[Stored entries]
______

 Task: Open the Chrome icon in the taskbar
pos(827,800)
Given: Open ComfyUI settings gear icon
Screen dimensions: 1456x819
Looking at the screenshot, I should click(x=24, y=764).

______

## TASK
With the line that contains "Given: Open ComfyUI settings gear icon" as your start, reproduce the data above exactly through its last line, and nothing before that start.

## RESPONSE BOX
Given: Open ComfyUI settings gear icon
Screen dimensions: 1456x819
Looking at the screenshot, I should click(x=24, y=764).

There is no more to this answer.